## Dataset entries
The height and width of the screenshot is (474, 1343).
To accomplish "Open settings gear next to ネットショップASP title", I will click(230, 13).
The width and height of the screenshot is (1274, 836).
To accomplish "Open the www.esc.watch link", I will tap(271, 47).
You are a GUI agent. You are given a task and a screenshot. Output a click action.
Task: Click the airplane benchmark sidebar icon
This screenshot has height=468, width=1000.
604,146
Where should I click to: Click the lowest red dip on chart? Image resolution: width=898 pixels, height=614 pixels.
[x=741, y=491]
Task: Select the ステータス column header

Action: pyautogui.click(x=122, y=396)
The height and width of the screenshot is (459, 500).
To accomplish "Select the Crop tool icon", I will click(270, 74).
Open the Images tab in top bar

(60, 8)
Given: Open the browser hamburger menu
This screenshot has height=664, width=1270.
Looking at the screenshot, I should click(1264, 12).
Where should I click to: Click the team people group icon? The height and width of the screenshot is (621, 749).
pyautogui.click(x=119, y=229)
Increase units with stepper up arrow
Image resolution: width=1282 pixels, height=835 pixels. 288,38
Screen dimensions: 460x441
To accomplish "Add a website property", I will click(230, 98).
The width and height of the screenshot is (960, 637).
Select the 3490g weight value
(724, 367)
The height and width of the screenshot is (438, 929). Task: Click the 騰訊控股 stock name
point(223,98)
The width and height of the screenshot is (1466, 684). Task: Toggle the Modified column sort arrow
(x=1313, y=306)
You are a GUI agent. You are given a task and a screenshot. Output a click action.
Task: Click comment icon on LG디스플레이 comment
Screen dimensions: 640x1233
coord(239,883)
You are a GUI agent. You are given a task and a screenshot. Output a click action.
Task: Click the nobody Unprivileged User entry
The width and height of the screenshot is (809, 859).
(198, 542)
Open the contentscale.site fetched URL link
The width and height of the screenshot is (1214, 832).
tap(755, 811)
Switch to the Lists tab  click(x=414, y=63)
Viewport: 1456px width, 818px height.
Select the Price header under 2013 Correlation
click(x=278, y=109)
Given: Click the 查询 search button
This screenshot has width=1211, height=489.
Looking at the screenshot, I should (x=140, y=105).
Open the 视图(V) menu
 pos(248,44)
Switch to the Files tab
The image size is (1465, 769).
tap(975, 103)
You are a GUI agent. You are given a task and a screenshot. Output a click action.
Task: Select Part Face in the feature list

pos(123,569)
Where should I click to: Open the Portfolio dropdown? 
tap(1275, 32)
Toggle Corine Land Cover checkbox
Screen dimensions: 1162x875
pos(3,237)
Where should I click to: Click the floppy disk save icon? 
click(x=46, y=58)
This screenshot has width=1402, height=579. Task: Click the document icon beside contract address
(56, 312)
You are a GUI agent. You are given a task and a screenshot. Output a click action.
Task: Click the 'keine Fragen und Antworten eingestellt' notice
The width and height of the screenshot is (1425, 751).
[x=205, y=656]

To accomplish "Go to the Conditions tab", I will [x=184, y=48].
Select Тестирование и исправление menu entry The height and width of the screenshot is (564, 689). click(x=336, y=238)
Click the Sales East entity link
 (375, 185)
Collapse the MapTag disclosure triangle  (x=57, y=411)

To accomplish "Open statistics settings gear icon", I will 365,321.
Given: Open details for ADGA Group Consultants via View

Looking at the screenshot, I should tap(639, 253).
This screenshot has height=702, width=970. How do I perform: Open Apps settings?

## Work to be completed
Retype, exactly and in full, the lines above from the one containing "The height and width of the screenshot is (438, 929)." through the one containing "Task: Click the nobody".

## Answer section
The height and width of the screenshot is (438, 929). Task: Click the 騰訊控股 stock name
point(223,98)
The width and height of the screenshot is (1466, 684). Task: Toggle the Modified column sort arrow
(x=1313, y=306)
You are a GUI agent. You are given a task and a screenshot. Output a click action.
Task: Click comment icon on LG디스플레이 comment
Screen dimensions: 640x1233
coord(239,883)
You are a GUI agent. You are given a task and a screenshot. Output a click action.
Task: Click the nobody Unprivileged User entry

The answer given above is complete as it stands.